Osmond Tearle (full name George Osmond Tearle: 8 March 1852 – 7 September 1901) was an English actor. He set up a touring company that performed in the provinces of England; he also appeared in America. He was known for Shakespearean roles, particularly Hamlet.

==Life==
===Early life and career===
Tearle was born in Plymouth on 8 March 1852, son of George Tearle, a colour sergeant in the Royal Marines, and his wife Susan Lavers Treneman. After serving in the Crimean and China wars his father retired on pension to Liverpool. Educated there at St Francis Xavier's College, Tearle took part in amateur theatricals, and in 1868 in penny readings with Hall Caine. Inspired by Barry Sullivan's acting, he took to the stage, making his debut at the Adelphi Theatre, Liverpool, in March 1869, as Guildenstern to Adelaide Ross's Hamlet. In 1870, on Sullivan's recommendation, he became leading man at the Theatre Royal, Aberdeen. At Warrington in 1871 he appeared for the first time as Hamlet, a character which he played in all some 800 times. Early in 1874 he was a prominent and popular member of the stock company in Belfast.

After six years appearing in the provinces he made his first appearance in London at the Gaiety Theatre in March 1875 as George de Buissy in Campbell Clarke's unsuccessful adaptation of Rose Michel, subsequently playing there Charles Courtly in London Assurance. Beginning in May of that year, he played Hamlet at the Rotunda Theatre, Liverpool, for eighteen successive nights. Afterwards he toured with Mrs. John Wood's old comedy company as Charles Surface in The School for Scandal and Young Marlow in She Stoops to Conquer.

===In America===
At Darlington in 1877 Tearle started with his own travelling company. In September 1880 he made his American debut at Wallack's Theatre, New York, as Jacques in As You Like It, and he remained there as leading actor of the stock company. After spending the summer of 1882 in England, he reappeared in April 1883 at the Star Theatre, New York, as Hamlet, and subsequently toured in the United States as Wilfred Denver in The Silver King.

===Shakespearean touring company===
In 1888 he returned to England and organised his Shakespearean touring company. In 1889, and again in 1890, he conducted the festival performances at Stratford-upon-Avon, producing in the first year Julius Caesar and Henry VI, part 1, in which he played Talbot, and in the second year King John and The Two Gentlemen of Verona. His travelling company changed its bill nightly, and had a repertory of thirteen plays. It was deemed an excellent training ground for the stage novice.
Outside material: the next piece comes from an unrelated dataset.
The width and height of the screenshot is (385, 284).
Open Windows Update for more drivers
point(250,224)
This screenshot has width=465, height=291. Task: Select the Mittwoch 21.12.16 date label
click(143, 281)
Tearle last appeared in London at Terry's Theatre in July 1898 as Charles Surface to Kate Vaughan's Lady Teazle. His last appearance on the stage was at Carlisle in August 1901, as Richelieu. He died on 7 September 1901 in Byker, Newcastle-on-Tyne, and was buried beside his second wife at Whitley Bay, Northumberland.

==Commentary==
William John Lawrence wrote in the Dictionary of National Biography: "As a Shakespearean actor Tearle combined the incisive elocution of the old school and the naturalness of the new. A man of commanding physique and dignified presence, he was well equipped for heroic parts. In later life he subdued his declamatory vigour, and played Othello and King Lear with power and restraint. He gained no foothold in London, but in America and the English provinces he won a high reputation."

==Family==
Tearle was twice married: firstly to Mary Alice Rowe, an actress, who divorced him; secondly in 1883 to Marianne Levy, widow and actress, daughter of F. B. Conway, a New York theatre manager, and granddaughter of the actor William Augustus Conway. His second wife died on 9 October 1896. He had a son and daughter from his first marriage, and two sons from his second marriage. His three sons, among them Godfrey Tearle, became actors.